Per i personaggi del mondo dello spettacolo, la popolarità sui social rappresenta spesso un’arma a doppio taglio. Se da una parte aumenta la visibilità, dall’altra espone a critiche feroci e, in alcuni casi, a veri e propri episodi di cyberbullismo. Ne sa qualcosa Rossella Erra, volto amatissimo di Ballando con le Stelle, che dopo anni di insulti subiti online ha deciso di reagire denunciando alcuni utenti.
Ospite ieri a La Volta Buona di Caterina Balivo, Erra ha letto in diretta alcuni dei messaggi ricevuti per mostrare concretamente il livello di odio presente sui social. Tra i commenti più violenti comparivano frasi come:
“È una vacca pronta per il macello in occasione della Pasqua.”
“Questa chiattona, quanto sei brutta, vai da un chirurgo plastico perché fai schifo.”
“Tanto prima o poi ti becchiamo al binario, così ti mettiamo la testa nel water…”
L’esposizione mediatica durante i mesi di messa in onda del talent condotto da Milly Carlucci amplifica inevitabilmente il fenomeno degli hater. Rossella li ha individuati insieme ai suoi legali:
“Ci sono una trentina di persone che vengono sistematicamente sul mio profilo per insultarmi. Io accetto le critiche, finché mi dicono: ‘Non mi piaci’, ‘Sei stupida’. Ma quando si passa agli insulti sul fisico, tipo: ‘Sei una balena truccata’, allora non ci sto. Mi insultano dicendomi che faccio talmente schifo che dovrei fare loro delle cose intime, perché sarei capace di fare solo quello.
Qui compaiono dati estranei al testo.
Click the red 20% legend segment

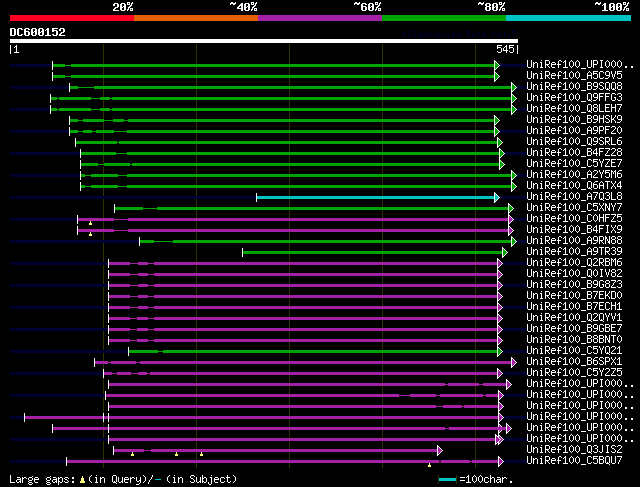pyautogui.click(x=71, y=17)
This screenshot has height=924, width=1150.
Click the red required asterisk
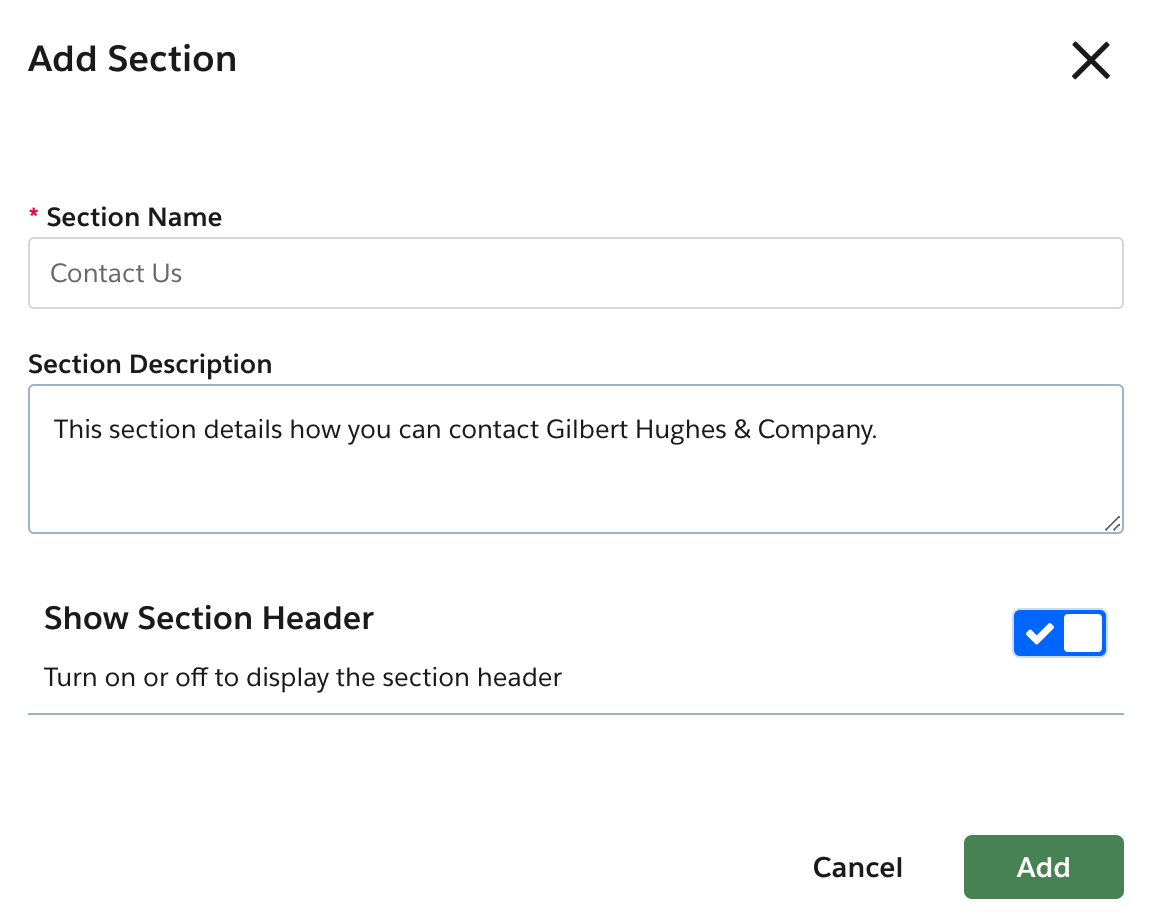tap(33, 214)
Mi scrivono: ‘Fammi questo, fammi quello’. Hanno insultato anche i miei avvocati… Ora non offendono più soltanto me, ma anche chi osa difendermi.”
La parte più inquietante, però, riguarda proprio l’identità delle persone che scrivono questi messaggi:
“Io so chi sono queste persone: ci sono dei nonni, delle nonne, persone che facevano parte di un ex consiglio comunale, altre che appartengono a un’associazione delle Forze dell’Ordine e c’è anche il padre di una ragazza di 15 anni, a cui ho detto: ‘Spero che non usi questi stessi termini con le donne della tua vita’. Non voglio fare la vittima, ma adesso non ci sto più e ho iniziato a denunciare.”
Rossella Erra ha ribadito più volte che la sua battaglia non nasce soltanto dall’esigenza di difendersi personalmente, ma anche dalla volontà di sensibilizzare sul tema dell’odio online. Il rischio, infatti, è che certi attacchi possano colpire persone particolarmente fragili e provocare conseguenze molto più gravi.